Direction. Reproduce the lines of the listing from the one containing "Open chart settings" through the one containing "Click the 24", inclusive, replacing "Terminal" with "Console" and leaving all else unchanged.
========================
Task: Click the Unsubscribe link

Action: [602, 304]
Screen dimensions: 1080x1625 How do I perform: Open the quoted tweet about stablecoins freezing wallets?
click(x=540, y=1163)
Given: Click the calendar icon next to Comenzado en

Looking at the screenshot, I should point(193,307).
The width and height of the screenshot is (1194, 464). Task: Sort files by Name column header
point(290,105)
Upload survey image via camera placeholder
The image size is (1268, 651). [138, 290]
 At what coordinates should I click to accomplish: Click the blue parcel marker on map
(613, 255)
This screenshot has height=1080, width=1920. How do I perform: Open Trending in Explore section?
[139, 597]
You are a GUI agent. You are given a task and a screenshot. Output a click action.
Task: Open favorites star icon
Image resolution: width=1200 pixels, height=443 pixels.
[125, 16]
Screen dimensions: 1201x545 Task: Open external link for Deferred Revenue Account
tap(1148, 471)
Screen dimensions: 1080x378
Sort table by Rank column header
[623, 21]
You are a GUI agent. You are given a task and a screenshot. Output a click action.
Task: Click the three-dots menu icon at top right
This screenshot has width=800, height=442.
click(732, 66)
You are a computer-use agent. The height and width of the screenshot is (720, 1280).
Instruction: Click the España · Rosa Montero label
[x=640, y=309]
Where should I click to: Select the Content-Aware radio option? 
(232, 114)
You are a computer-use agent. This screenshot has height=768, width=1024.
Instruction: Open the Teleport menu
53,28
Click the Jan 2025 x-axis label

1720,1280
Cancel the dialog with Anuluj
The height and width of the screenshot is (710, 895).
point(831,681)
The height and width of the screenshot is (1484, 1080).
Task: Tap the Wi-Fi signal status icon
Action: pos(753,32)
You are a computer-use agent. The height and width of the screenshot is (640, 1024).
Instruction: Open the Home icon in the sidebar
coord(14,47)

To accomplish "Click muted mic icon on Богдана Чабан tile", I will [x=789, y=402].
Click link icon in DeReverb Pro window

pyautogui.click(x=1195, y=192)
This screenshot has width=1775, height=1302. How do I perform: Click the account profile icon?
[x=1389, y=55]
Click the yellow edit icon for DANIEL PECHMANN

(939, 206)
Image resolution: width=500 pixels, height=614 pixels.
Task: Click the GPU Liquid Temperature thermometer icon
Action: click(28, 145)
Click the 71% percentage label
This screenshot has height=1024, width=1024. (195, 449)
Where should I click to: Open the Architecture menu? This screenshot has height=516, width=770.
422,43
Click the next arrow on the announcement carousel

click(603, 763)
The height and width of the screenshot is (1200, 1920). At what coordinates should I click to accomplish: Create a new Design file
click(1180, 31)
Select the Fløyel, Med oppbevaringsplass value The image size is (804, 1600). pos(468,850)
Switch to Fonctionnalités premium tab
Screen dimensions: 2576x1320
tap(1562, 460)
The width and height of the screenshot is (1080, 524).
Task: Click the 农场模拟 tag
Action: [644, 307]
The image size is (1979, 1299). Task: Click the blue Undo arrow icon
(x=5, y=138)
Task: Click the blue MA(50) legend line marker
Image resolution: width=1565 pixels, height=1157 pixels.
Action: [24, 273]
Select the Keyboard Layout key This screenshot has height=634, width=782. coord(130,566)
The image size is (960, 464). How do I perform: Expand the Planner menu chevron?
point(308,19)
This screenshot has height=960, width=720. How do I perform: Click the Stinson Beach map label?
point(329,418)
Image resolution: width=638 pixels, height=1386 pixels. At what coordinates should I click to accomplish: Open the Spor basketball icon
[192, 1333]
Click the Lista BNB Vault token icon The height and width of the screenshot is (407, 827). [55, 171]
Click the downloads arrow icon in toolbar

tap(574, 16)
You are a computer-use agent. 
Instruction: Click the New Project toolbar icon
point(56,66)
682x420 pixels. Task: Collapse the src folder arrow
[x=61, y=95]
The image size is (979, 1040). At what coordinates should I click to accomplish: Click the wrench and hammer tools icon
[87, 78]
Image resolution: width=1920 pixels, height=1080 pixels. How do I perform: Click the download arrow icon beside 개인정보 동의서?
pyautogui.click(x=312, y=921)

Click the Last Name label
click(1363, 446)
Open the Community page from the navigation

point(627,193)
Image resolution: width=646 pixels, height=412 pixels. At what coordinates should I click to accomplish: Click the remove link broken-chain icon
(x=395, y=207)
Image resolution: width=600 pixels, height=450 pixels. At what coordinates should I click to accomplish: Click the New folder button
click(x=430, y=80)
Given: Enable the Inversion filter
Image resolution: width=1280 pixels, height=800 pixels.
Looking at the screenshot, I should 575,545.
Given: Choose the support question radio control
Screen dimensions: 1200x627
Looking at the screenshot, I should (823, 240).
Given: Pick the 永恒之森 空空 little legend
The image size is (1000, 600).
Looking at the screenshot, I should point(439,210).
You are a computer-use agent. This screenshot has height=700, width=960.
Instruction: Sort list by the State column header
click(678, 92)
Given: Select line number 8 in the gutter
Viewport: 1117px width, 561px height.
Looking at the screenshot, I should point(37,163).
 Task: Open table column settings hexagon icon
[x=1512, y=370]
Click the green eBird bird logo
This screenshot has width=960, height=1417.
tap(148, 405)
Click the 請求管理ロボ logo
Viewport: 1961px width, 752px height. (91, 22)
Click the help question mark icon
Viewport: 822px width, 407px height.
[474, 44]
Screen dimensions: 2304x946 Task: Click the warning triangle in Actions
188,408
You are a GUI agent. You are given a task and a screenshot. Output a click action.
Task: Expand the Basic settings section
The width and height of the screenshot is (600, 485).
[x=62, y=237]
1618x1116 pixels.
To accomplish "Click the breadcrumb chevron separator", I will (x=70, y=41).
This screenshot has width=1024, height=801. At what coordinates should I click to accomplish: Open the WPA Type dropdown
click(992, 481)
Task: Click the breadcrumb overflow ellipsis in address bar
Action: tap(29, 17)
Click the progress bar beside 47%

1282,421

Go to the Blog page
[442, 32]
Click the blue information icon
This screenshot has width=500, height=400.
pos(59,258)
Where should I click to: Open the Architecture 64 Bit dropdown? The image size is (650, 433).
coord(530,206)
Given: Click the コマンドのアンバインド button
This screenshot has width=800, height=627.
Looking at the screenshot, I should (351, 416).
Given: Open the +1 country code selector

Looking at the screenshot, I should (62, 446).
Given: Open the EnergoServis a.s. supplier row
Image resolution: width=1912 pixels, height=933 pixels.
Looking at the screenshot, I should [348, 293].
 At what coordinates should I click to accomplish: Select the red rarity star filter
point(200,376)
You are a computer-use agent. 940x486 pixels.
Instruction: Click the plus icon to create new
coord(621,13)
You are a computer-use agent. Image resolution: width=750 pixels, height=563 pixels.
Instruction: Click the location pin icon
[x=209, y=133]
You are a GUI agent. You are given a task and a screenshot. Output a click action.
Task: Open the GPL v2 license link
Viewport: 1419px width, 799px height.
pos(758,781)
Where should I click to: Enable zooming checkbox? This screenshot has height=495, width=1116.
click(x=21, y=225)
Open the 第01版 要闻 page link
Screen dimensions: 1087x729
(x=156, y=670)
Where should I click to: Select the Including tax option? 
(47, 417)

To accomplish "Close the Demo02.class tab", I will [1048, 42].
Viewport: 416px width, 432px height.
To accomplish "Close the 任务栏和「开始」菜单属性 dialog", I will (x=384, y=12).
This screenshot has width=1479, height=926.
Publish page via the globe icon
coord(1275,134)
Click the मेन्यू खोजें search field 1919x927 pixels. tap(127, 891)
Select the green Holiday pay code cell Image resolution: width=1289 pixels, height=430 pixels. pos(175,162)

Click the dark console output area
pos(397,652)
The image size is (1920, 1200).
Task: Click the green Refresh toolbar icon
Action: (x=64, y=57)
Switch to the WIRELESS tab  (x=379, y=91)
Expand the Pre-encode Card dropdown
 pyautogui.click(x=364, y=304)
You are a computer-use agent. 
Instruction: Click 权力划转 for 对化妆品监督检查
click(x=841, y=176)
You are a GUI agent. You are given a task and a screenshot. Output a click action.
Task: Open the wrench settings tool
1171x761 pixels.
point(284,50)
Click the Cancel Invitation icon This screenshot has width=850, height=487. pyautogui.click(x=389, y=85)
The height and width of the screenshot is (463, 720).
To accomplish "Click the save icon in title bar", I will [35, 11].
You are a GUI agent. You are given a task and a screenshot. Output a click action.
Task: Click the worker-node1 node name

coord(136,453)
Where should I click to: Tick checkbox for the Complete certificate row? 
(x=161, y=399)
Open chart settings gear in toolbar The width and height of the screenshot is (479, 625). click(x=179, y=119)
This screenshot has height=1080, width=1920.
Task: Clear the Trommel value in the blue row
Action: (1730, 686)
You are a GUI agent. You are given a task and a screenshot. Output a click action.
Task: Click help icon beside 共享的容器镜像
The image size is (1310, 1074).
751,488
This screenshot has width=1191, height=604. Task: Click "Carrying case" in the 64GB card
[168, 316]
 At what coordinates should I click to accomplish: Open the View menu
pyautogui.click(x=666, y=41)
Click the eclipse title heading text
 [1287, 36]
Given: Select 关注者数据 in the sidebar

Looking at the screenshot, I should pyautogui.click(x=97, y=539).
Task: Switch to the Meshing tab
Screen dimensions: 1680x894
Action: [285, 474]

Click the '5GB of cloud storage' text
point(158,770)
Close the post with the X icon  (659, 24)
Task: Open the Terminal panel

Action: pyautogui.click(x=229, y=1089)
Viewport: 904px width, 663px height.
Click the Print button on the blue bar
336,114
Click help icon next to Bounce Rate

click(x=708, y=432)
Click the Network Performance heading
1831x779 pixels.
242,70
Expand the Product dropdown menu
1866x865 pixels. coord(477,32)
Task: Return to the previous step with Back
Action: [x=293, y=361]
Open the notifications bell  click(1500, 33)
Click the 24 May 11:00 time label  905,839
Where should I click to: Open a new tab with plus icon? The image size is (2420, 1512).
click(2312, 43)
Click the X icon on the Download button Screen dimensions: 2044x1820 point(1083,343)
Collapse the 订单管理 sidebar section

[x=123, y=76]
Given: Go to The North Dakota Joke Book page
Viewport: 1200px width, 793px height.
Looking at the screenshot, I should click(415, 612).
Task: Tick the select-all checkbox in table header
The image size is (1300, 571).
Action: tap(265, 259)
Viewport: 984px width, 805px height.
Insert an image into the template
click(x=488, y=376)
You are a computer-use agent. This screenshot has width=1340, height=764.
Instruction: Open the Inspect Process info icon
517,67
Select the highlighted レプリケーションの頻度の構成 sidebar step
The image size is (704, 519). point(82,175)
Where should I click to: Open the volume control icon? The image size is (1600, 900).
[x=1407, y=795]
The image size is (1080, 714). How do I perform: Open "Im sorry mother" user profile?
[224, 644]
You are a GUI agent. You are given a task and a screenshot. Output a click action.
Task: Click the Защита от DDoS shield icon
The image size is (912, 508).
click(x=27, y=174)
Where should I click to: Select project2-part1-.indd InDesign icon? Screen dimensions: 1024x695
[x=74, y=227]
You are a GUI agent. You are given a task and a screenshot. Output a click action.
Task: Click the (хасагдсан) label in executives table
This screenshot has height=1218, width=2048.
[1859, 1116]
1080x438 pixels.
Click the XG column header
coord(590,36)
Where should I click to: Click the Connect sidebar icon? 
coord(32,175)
========================
Result for this exercise.
Open chart settings gear in toolbar The width and height of the screenshot is (479, 625). click(x=179, y=119)
This screenshot has height=1080, width=1920.
Task: Clear the Trommel value in the blue row
Action: (1730, 686)
You are a GUI agent. You are given a task and a screenshot. Output a click action.
Task: Click help icon beside 共享的容器镜像
The image size is (1310, 1074).
751,488
This screenshot has width=1191, height=604. Task: Click "Carrying case" in the 64GB card
[168, 316]
 At what coordinates should I click to accomplish: Open the View menu
pyautogui.click(x=666, y=41)
Click the eclipse title heading text
 [1287, 36]
Given: Select 关注者数据 in the sidebar

Looking at the screenshot, I should pyautogui.click(x=97, y=539).
Task: Switch to the Meshing tab
Screen dimensions: 1680x894
Action: [285, 474]

Click the '5GB of cloud storage' text
point(158,770)
Close the post with the X icon  (659, 24)
Task: Open the Console panel

Action: pyautogui.click(x=229, y=1089)
Viewport: 904px width, 663px height.
Click the Print button on the blue bar
336,114
Click help icon next to Bounce Rate

click(x=708, y=432)
Click the Network Performance heading
1831x779 pixels.
242,70
Expand the Product dropdown menu
1866x865 pixels. coord(477,32)
Task: Return to the previous step with Back
Action: [x=293, y=361]
Open the notifications bell  click(1500, 33)
Click the 24 May 11:00 time label  905,839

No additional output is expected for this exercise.